The pavilion also featured a Mural of a Refugee which was a wall-sized drawing of an Arab mother cradling a child, with a poem beside it written from the perspective of the child, asking the reader to “help us right a wrong.” The pavilion and its mural sparked a public struggle over the two-year run of the fair which was framed, depending on one’s perspective, as a fight against antisemitism and anti-Israel sentiment or against anti-Arab sentiment, and encroachment on free speech.
Robert Moses, who organized the fair, argued against protesting the mural saying that this would bring extra attention to it. This advice was not heeded.
The dispute would look familiar to us today. The Anti-Defamation League petitioned the court to have the Jordanian pavilion closed because the mural was antisemitic. Israel supporters, including singer Theodore Bikel, were arrested for violating a fairground rule against protesting. (They were acquitted on the basis that the fairgrounds were a quasi-public place and so protest was permitted.)
Many letters were sent saying the mural expressed hatred and prejudice against Israel and Jews. On the opposite side, letters were sent lauding the mural for bringing attention to the issue of refugees.
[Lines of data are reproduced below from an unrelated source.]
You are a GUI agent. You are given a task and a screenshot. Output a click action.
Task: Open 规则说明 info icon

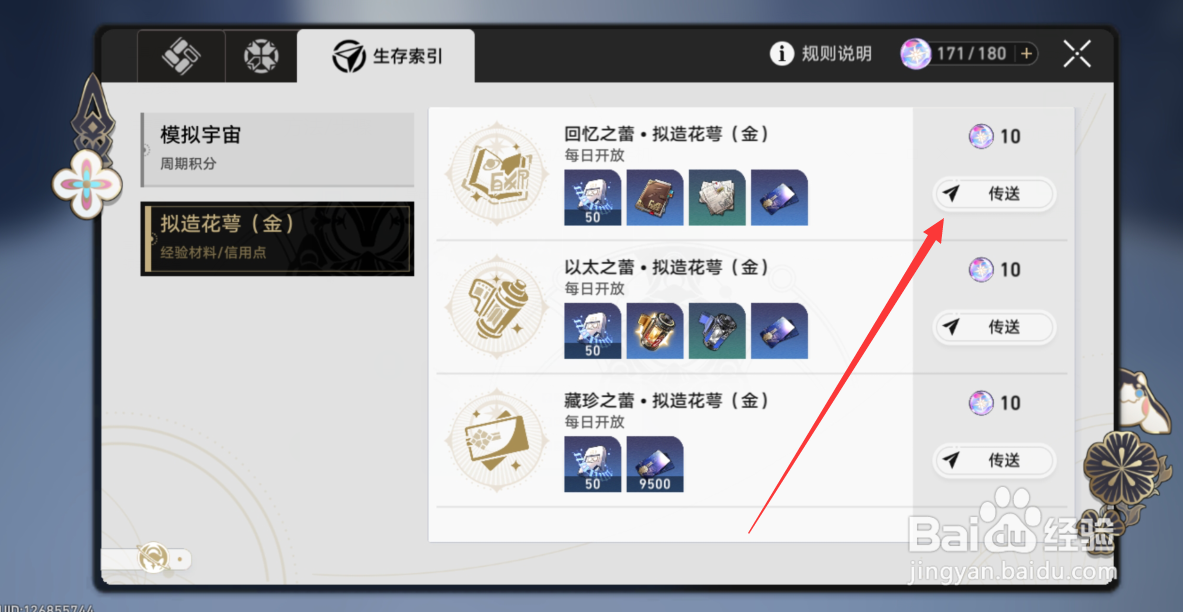click(782, 54)
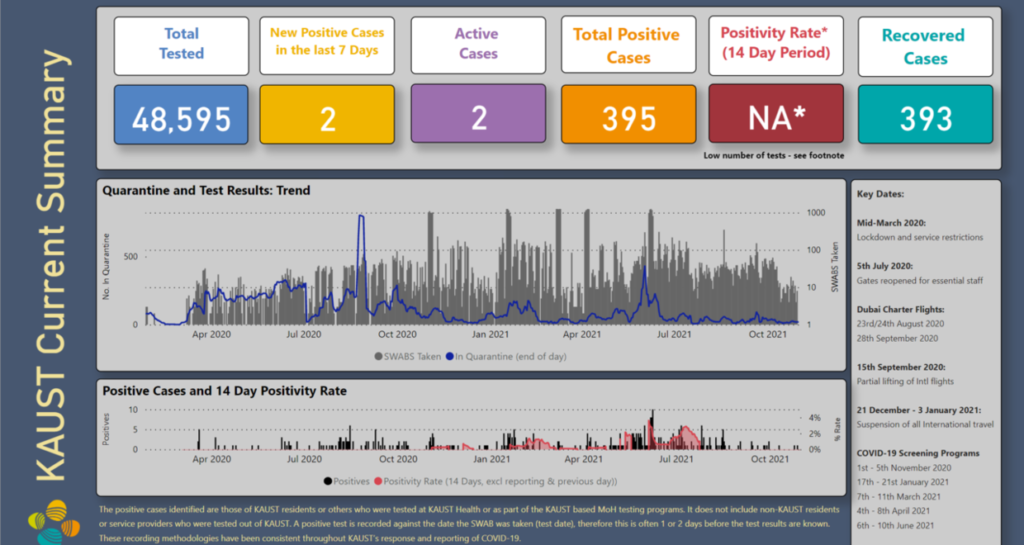Select the blue In Quarantine legend marker
The image size is (1024, 545).
tap(450, 356)
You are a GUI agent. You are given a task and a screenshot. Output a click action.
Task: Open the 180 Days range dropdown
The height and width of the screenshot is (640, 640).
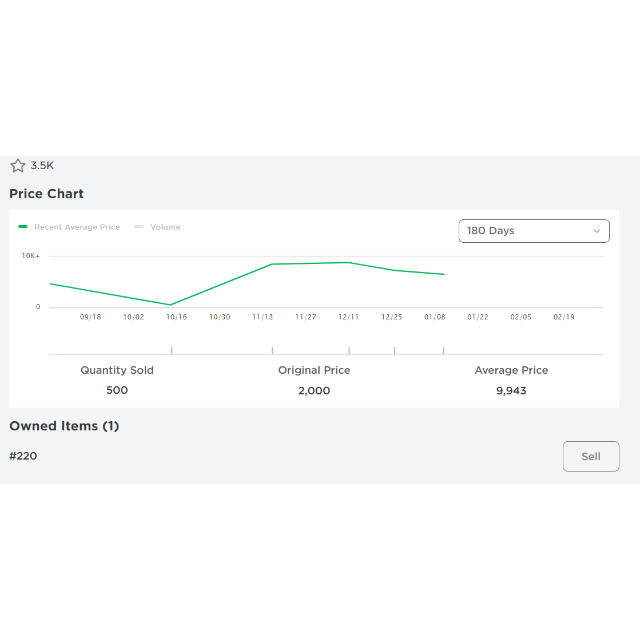pos(534,231)
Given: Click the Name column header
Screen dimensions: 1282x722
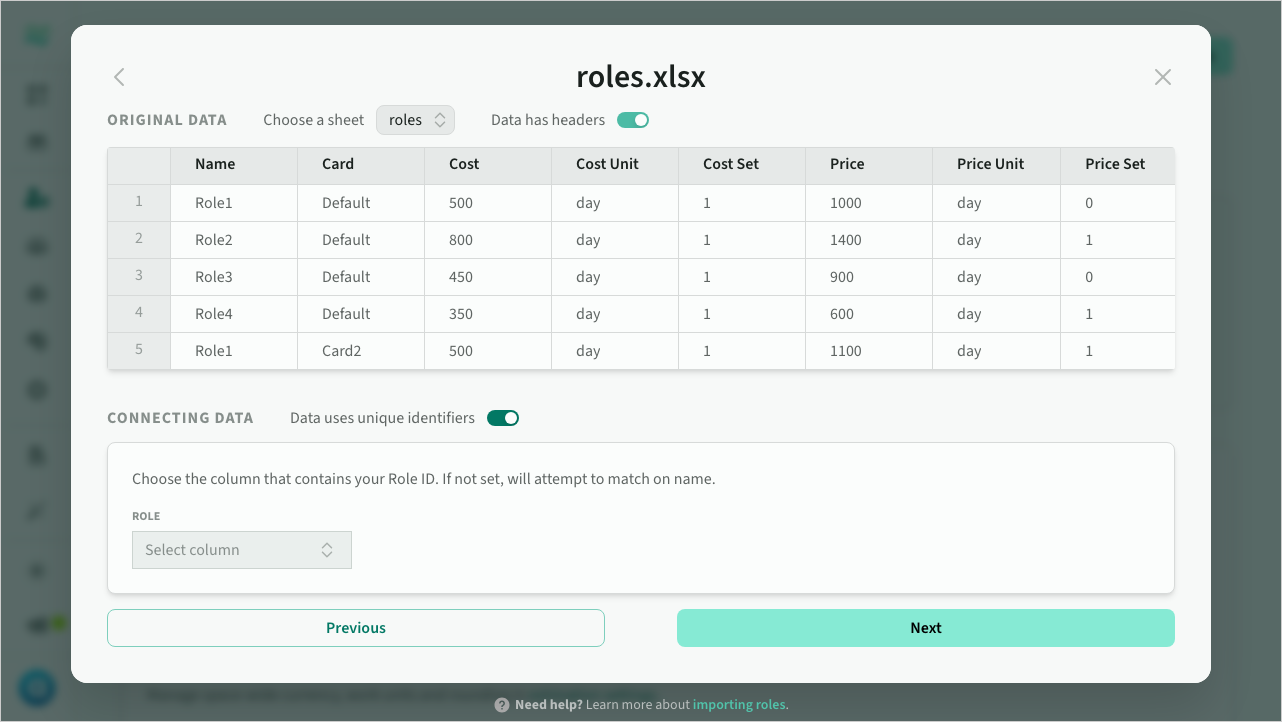Looking at the screenshot, I should [x=215, y=164].
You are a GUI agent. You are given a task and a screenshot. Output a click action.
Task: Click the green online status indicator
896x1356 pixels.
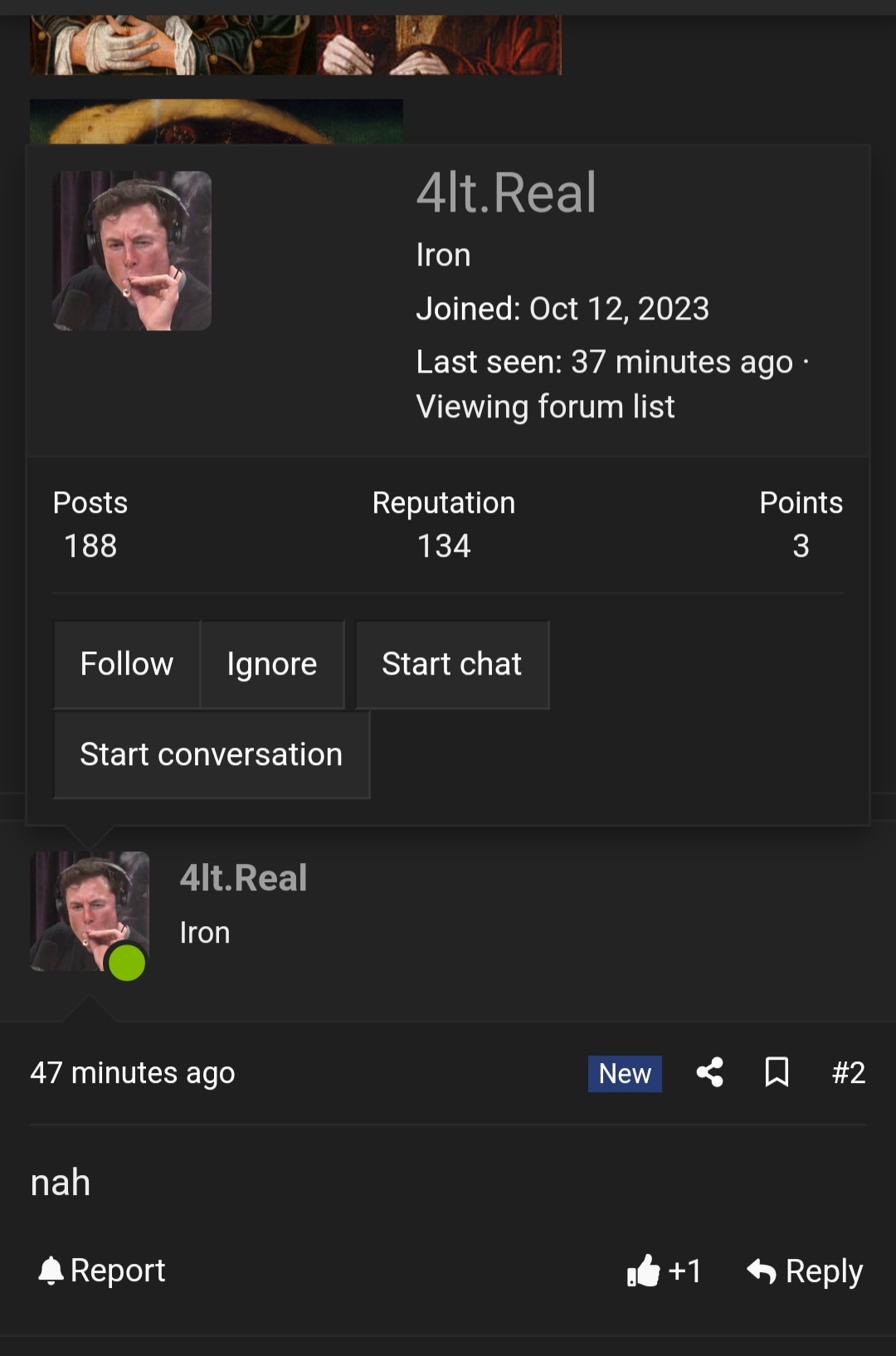(126, 962)
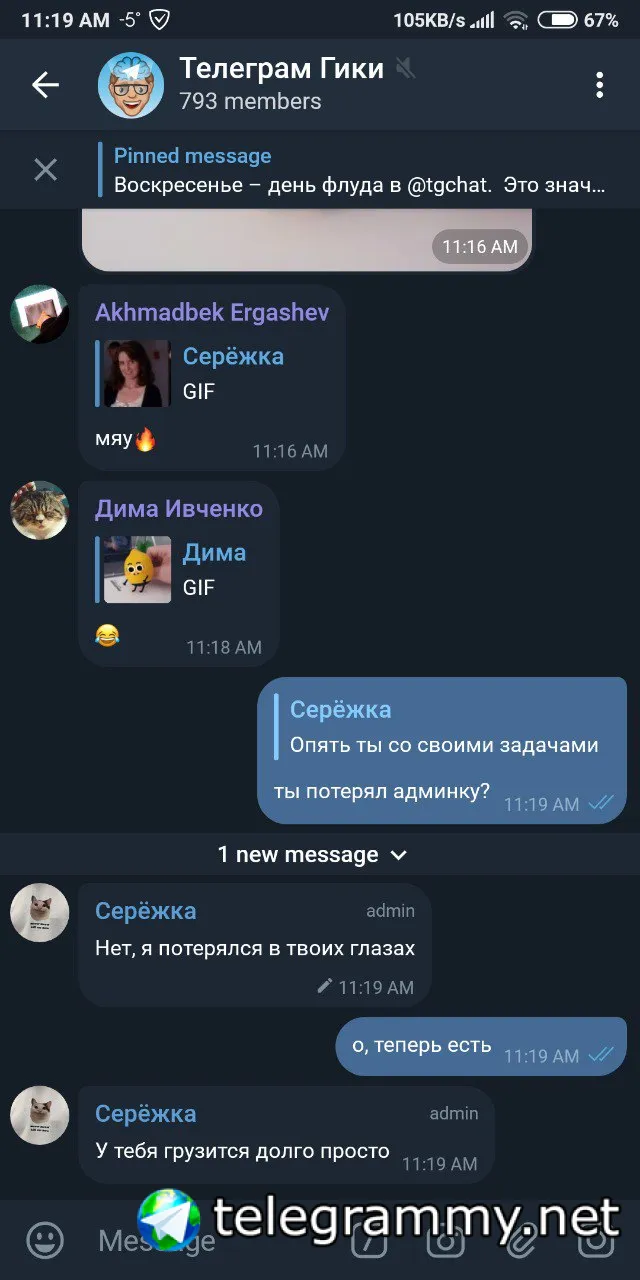This screenshot has height=1280, width=640.
Task: Tap Серёжка's avatar beside first reply
Action: click(x=40, y=913)
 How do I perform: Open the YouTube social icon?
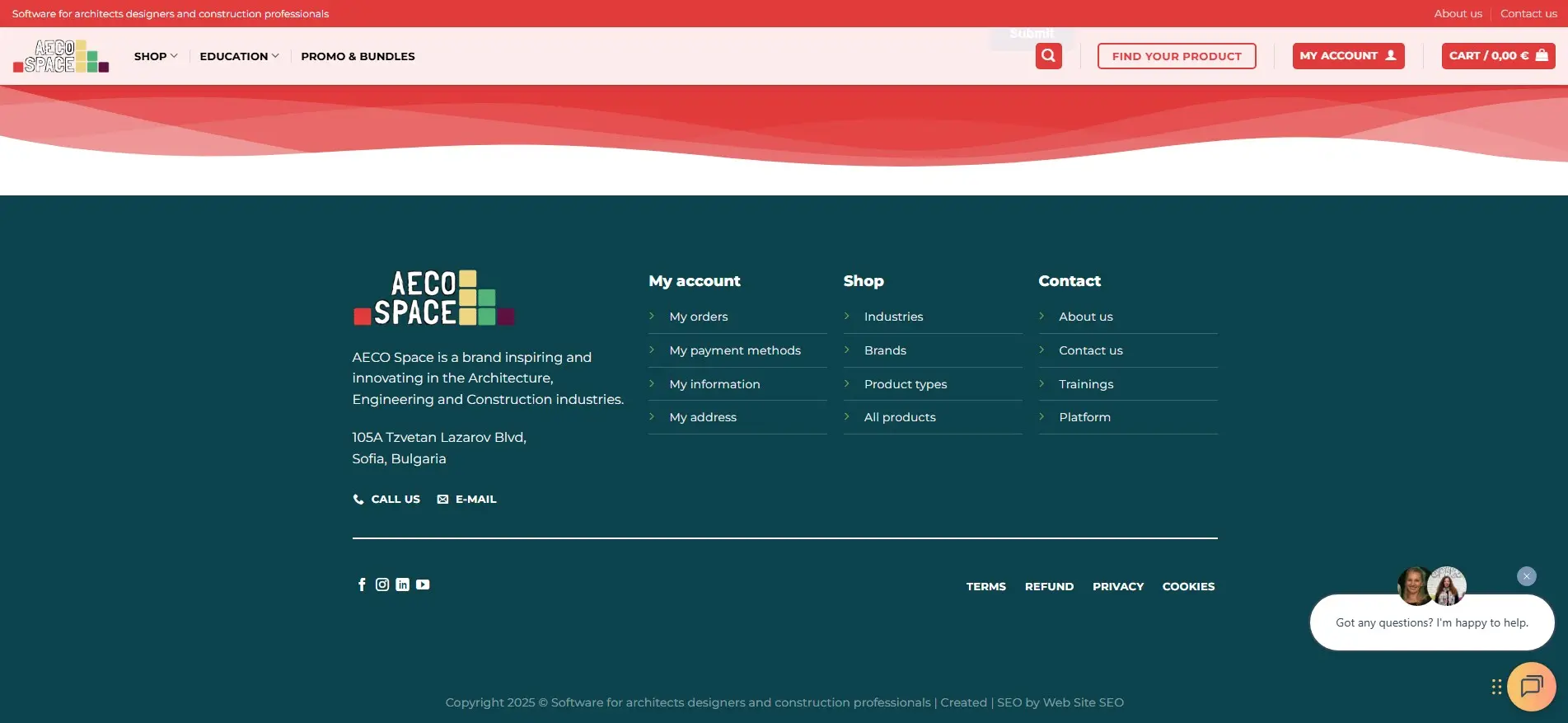tap(423, 585)
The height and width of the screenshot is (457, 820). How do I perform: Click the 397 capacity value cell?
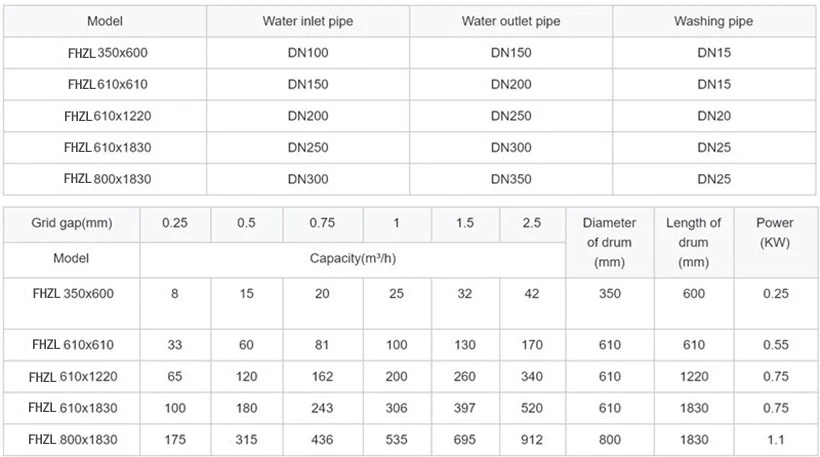tap(465, 408)
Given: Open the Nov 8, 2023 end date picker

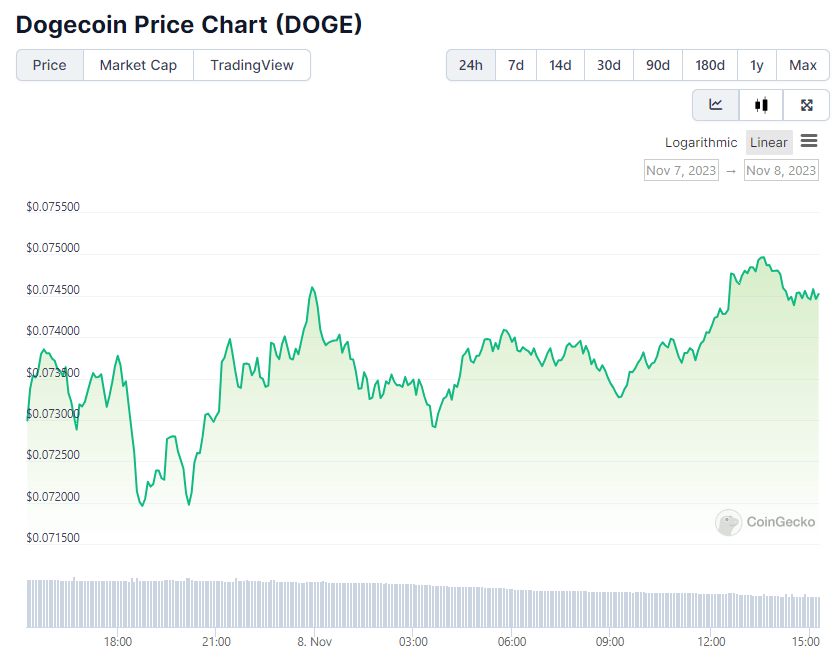Looking at the screenshot, I should tap(781, 171).
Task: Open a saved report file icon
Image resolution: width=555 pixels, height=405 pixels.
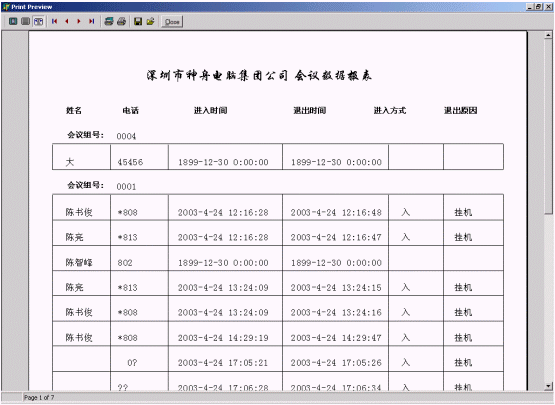Action: (x=150, y=21)
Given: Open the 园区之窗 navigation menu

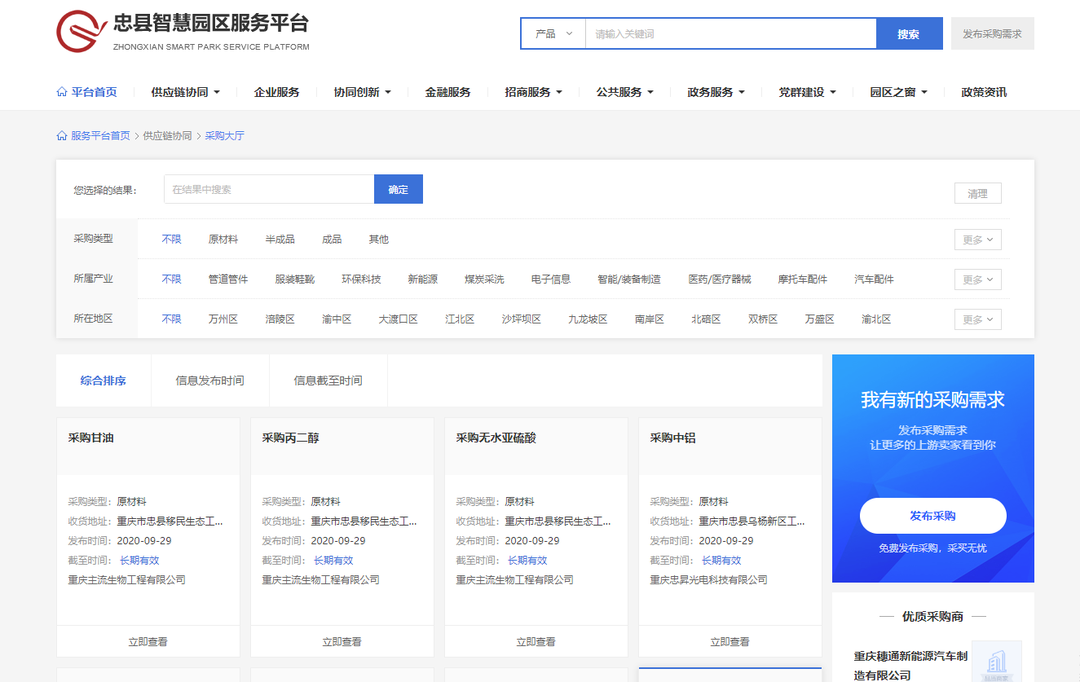Looking at the screenshot, I should 898,92.
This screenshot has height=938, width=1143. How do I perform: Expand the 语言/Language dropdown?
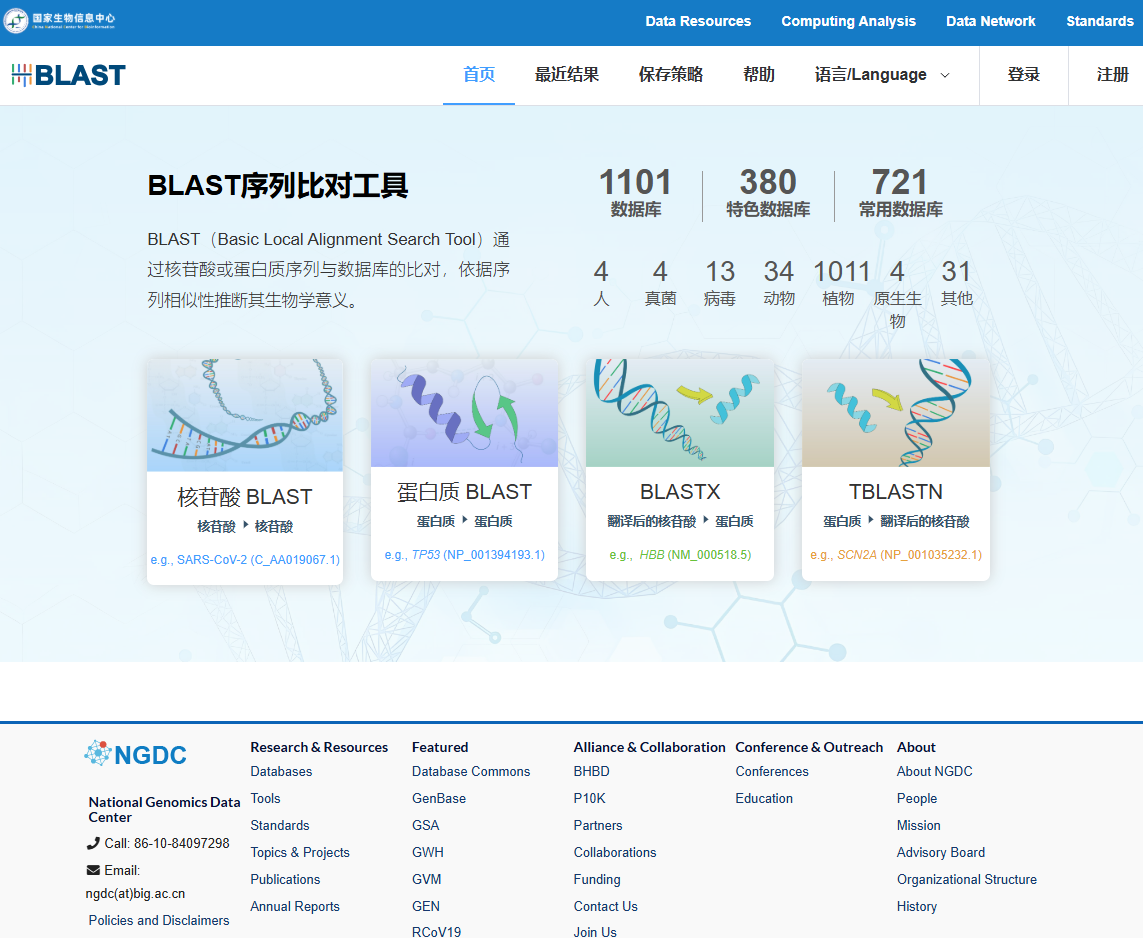coord(882,75)
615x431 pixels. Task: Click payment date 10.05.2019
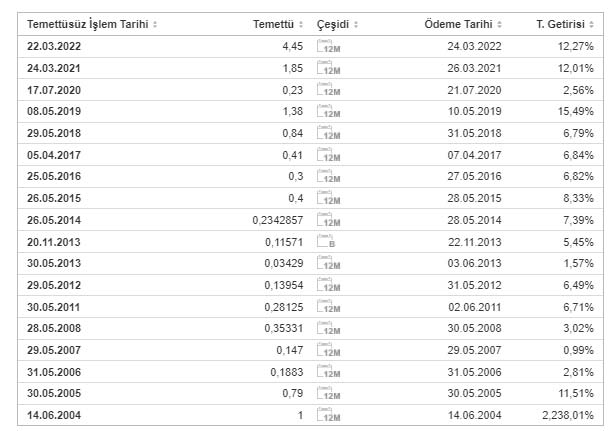click(x=475, y=111)
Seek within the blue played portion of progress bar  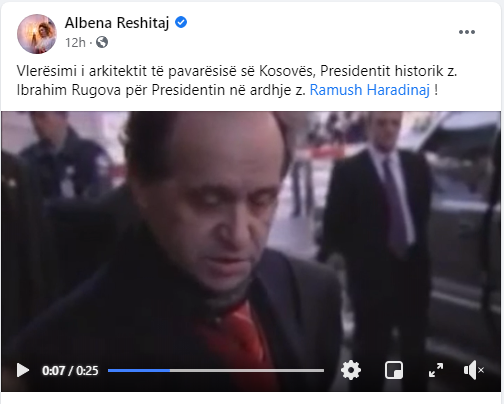pos(139,370)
One night the Jordanian flag was replaced by an Israeli flag.
The tug-of-war between Israel supporters and the proponents of free speech was widely reported in the press. In the end, the mural remained in place.
It is worth recognizing that this all occurred three years before the Six-Day War. From then on, no other country could claim to be the Holy Land. Israel’s decisive victory in 1967 ended one argument, but introduced many more.